THE CONTENDER
THE STORY OF MARLON BRANDO
WILLIAM J MANN
Harpercollins, 718pp, £22
‘Very few great actors made so many inconsequential films – or found themselves in so many implausible and ugly situations,’ declared the distinguished film critic David Thomson in the London Review of
Books. Compared to Peter Manso’s 1994 biography, which was based on 750 interviews and ran to 1,118 pages, as Thomson pointed out, Mann’s ‘modest work (718 pages) draws on fewer interviews, not that it lacks flavour or credibility when it comes to what friends, lovers, colleagues and onlookers remember’. Thomson liked the way the book moves ‘back and forth in time, dumping strict chronology for feeling and insight’. For example, Mann uses two incidents several years apart ‘to explore Brando’s unceasing sexual adventurism, and his habit of seeking parental figures and then abandoning them. There was a natural promiscuity to him, like an actor who wondered if he might play all the roles. That takes us into the heart of things: why he acted, whom he sought to please, and how his prowess clashed with his manicdepressive roundabout.’

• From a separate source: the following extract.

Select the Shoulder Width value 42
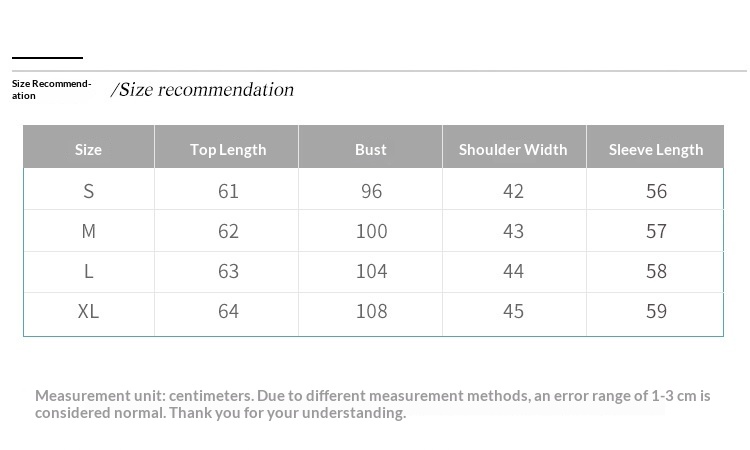Viewport: 750px width, 450px height. tap(513, 191)
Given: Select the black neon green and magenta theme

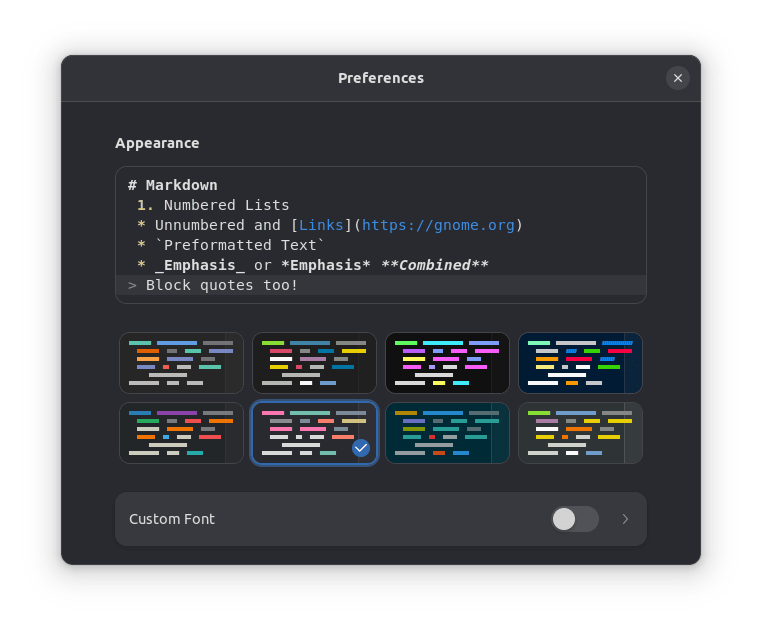Looking at the screenshot, I should pos(447,363).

Roger Lewis, in the Daily Mail,
was having none of this. ‘This is one of those psychologically claustrophobic biographies where each and every instance of adult behaviour, the obstinacies and vituperation, is immediately traced back to childhood trauma, which axiomatically include bad parenting, hopeless schooling (undiagnosed dyslexia – of course) and an injured knee.’ Not an admirer of Brando as an actor (‘his apparent realism was seldom realistic...there was a lot of artifice and stylisation’), he found Mann’s book exasperating: ‘Why are movie biographies often so dire? This zigzag opus is hard to follow. Some films are dealt with in obsessive detail, others go unmentioned – there is hardly anything on Apocalypse Now. Mann’s chronology is confused to such an extent that I wondered whether a compositor had randomly shuffled the manuscript pages in a fit.’